İpek ticareti konusunda bilinen ilk Türk heyeti, 563’te İstanbul’a ulaşır. Bu heyet, 568’de Bizans’a gönderilen bu heyetin yanında sönük kalır. Heyetin başında bulunan Sogd lideri Maniakh, Bizansla dostluk kurarak Türk Kağanı İştemi’ye ipeği Bizans’a doğrudan satmasını tavsiye eder. 568 yılı sonunda İstanbul’a ulaşan ve İmparator II. İustinos’a Türk hakanının “İskit harfleri” ile yazılmış mektubunu sunan heyet, Bizanslılarca iyi karşılanır. Türk-Bizans ilişkilerinde ticarî konular yanında siyasal konularda da yakınlık sağlanmıştır. Çünkü Türklerin egemenliği altına aldığı Avar ve Heftalitler, Bizans’ın başına dertti ve sonuç iki devleti yakınlaştıran ortak yandı. Bizansla İştemi arasındaki diplomatik ilişki kısa zamanda meyvesini verdi. Bizansla Sasaniler arasında 20 yıl sürecek savaşlar böylece başlamış oldu.

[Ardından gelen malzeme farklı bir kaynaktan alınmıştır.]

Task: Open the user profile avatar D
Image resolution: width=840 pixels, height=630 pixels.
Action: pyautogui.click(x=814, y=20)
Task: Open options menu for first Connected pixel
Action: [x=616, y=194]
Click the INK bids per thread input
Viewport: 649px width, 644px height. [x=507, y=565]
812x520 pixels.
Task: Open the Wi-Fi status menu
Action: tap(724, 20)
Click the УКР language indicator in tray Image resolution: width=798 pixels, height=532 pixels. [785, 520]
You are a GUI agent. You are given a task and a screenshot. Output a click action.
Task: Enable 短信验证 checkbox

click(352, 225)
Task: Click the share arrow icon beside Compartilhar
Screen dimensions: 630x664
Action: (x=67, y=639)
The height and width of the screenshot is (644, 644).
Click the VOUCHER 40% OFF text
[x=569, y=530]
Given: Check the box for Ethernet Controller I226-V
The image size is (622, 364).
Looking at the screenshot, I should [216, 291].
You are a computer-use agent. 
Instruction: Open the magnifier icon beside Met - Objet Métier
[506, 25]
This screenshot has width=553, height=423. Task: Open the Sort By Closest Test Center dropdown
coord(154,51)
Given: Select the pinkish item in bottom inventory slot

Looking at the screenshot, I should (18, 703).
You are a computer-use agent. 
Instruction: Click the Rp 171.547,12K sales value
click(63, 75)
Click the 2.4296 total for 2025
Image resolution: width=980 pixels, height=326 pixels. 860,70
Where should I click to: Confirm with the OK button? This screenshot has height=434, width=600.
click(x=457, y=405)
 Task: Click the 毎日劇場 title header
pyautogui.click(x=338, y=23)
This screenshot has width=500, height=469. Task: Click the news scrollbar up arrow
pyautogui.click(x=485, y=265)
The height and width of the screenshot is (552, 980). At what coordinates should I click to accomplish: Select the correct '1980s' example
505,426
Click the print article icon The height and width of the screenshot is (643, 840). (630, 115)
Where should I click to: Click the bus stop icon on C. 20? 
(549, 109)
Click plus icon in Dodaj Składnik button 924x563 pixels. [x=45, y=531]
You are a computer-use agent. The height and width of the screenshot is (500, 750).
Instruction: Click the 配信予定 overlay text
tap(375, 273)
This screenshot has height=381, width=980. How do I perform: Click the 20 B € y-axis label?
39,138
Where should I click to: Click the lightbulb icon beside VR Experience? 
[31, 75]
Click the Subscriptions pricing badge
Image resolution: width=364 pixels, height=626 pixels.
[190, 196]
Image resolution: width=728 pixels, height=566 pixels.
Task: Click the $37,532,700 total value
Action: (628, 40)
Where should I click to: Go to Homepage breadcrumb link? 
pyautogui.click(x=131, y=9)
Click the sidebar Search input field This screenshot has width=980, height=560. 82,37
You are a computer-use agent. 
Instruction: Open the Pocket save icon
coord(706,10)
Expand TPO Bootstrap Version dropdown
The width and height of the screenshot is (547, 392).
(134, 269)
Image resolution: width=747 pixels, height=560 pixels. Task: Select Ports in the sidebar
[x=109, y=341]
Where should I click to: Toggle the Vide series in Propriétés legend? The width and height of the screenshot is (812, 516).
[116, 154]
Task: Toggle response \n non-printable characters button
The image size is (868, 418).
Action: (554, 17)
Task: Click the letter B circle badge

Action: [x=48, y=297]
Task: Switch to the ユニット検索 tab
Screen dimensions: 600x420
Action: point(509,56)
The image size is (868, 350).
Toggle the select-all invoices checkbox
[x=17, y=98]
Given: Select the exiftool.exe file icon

Köktürk Kağanlığı’nda asıl söz sahibi olanın Muhan Kağan ve onun yönettiği devletin doğu kısmı olduğunu söylemiştik. Muhan Kağan döneminde kendisinin idare ettiği devlet, diğer devletlerin hepsinden büyük ve kuvvetli olmuştur. Yapılan fetihlerle Köktürk Kağanlığı’nın sınırları, güneyde Çin Seddi’nden kuzeyde Buz Denizi’ne, doğuda Kore’den batıda Karadeniz’e kadar uzanmıştır. Yani Orta Asya’yı bir uçtan bir kaplamıştı.
I. Türk Kağanlığı’nın Yazışma Dili
Orhon yazıtlarının da yazısı olan Türk-runik (Köktürk, Orhon) yazısının ne zaman düzenlendiği, hangi tarihten itibaren kullanıldığı kesin olarak bilinmemektedir.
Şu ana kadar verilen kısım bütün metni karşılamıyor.